Je suis médecin, microbiologiste, chercheur à l’Université de Montpellier, affecté au sein de l’unité TransVIHMI de l’Institut de recherche pour le développement (IRD) et de l’Inserm. Je suis également chargé de recherche au CAMES (Conseil Africain et Malgache pour l’Enseignement Supérieur), et directeur adjoint du Centre de Recherche et de Formation en Infectiologie de Guinée (CERFIG). Dans ce centre, je travaille sur les réservoirs de virus responsables des zoonoses – Ebola, Marburg, Lassa, Fièvre jaune, Dengue, Chickungunya, Coronavirus – et sur l’étude du comportement des virus en population humaine.
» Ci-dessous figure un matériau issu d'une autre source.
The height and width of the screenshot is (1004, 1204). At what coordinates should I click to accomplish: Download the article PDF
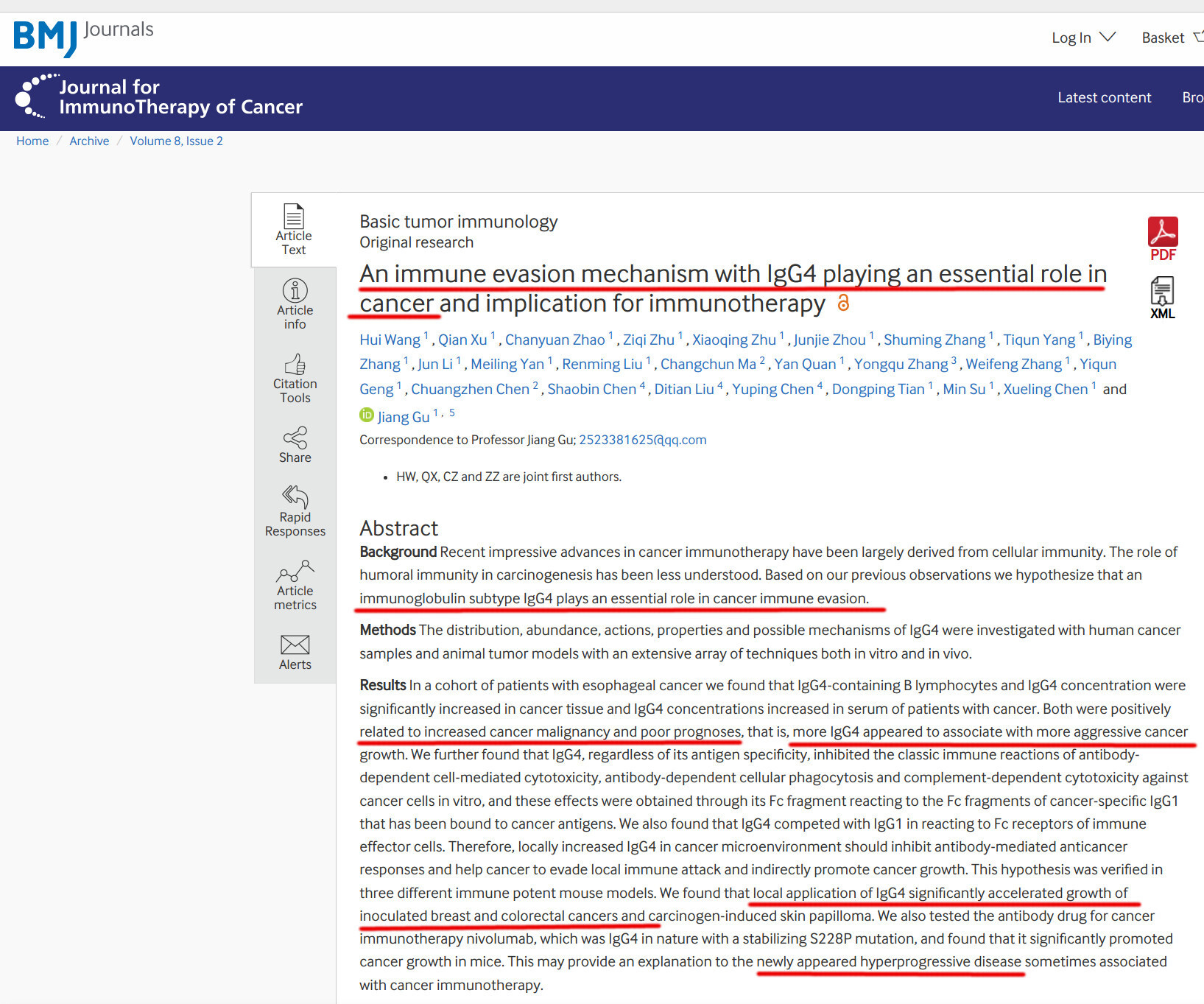(x=1162, y=238)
En plus du soutien au projets de recherche que je développe, notre centre de recherche, le CERFIG, est un site collaborateur l’ANRS | Maladies infectieuses émergentes. 


De quel constat êtes-vous partis pour monter ce projet ?


L’épidémie de la maladie à virus Ebola de 2013-2016, a touché plus 28 000 personnes et causé plus de 11 000 décès. Dans cette situation catastrophique mais inédite, le plus important pour nous était le nombre de personnes déclarées guéries de la maladie – les survivants ou les vainqueurs en fonction du contexte. – A la suite de cette vague ouest africaine, il y en a eu au moins 17 000. A cette période, la communauté disposait de très peu de données sur le devenir de ces personnes et quelques publications rapportaient une persistance du virus Ebola dans les fluides des anciens malades avec une durée maximale de trois mois. L’engagement de notre unité de recherche (TransVIHMI) en Guinée s’est fait dans ce contexte dans le but de mieux comprendre les conséquences cliniques, immuno-virologiques, psycho-sociales et anthropologiques de la maladie à virus Ebola. 


Vous parlez des conséquences psycho-sociales et anthropologiques de la maladie à virus Ebola, Pouvez-vous nous en dire plus sur comment sont perçues les personnes atteintes d’Ebola ?


A cause du risque de contagion, les personnes atteintes d’Ebola sont perçues comme un danger. Comme des personnes qui portent une maladie mortelle et qui peuvent la transmettre autour d’elles. 


Quelles sont les difficultés rencontrées par les personnes en rémission d’Ebola ?


Ces difficultés peuvent se manifester sous plusieurs formes. La peur de la contagion peut entrainer des réactions chez les proches des personnes en rémission d’une maladie à virus Ebola (MVE) qui peut aller de l’évitement au rejet et dans certains cas être à la base de violence. Dans ce contexte, je pense que la pire des difficultés pourrait être l’autostigmatisation qui entraine une réduction ou une suspension de leur vie sociale. Cette réduction de la vie sociale peut engendrer une précarité́ des conditions de vie induite par la stigmatisation. 


Comment peut-on mieux accompagner les survivants, victimes d’autostigmatisation ?


A mon avis, il faut sensibiliser sur la maladie, vulgariser les nouvelles informations sur l’évolution de la pathologie ainsi que sur sa prise en charge. Organiser un suivi intégré dans le système de santé existant des anciens malades peut éviter de stigmatiser et de marginaliser les personnes suivies.


En quoi les idées préconçues sur la santé mentale en Afrique ont-elles impacté le diagnostic et la prise en charge en santé mentale des personnes atteintes d’Ebola ?


Je pense que c’est une situation qui est liée au mode de fonctionnement et à la perception collective des problèmes mentaux, il y a une absence de communication sur la santé mentale et son caractère hétérogène. De ce fait, se retrouver à une consultation chez un psychiatre et/ou un psychologue est souvent associé à la folie. Cette perception réductrice de la santé mentale a entrainé de la méfiance chez les malades et un frein à la mise en place d’un programme de suivi mental chez les personnes atteintes d’Ebola. 


Est-ce que l’épidémie a contribué à faire avancer les mentalités sur la santé mentale dans certains pays d’Afrique ?


L’épidémie a contribué à faire prendre conscience de la réalité du problème et à rendre possible la prise en charge de ces personnes. Même si des efforts sont encore nécessaire, OUI on peut dire que l’épidémie a contribué à faire avancer les mentalités sur la santé mentale dans certains pays d’Afrique.